**Task objective:**
Please convert the stretch of lines below, from the one containing "Categories & Topics (82, 689)" through the last line, into a JSON list of strings with one string per line and blank lines left out.

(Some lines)
::::::::::
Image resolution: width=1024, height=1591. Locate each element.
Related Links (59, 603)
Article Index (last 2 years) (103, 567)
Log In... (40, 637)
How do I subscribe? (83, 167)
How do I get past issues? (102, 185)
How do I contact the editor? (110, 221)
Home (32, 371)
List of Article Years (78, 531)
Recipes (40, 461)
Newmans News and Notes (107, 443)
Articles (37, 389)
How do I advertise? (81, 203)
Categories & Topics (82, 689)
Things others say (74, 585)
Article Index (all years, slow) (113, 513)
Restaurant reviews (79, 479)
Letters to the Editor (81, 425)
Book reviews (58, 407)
::::::::::
**Exercise response:**
[
  "Categories & Topics (82, 689)",
  "Things others say (74, 585)",
  "Article Index (all years, slow) (113, 513)",
  "Restaurant reviews (79, 479)",
  "Letters to the Editor (81, 425)",
  "Book reviews (58, 407)"
]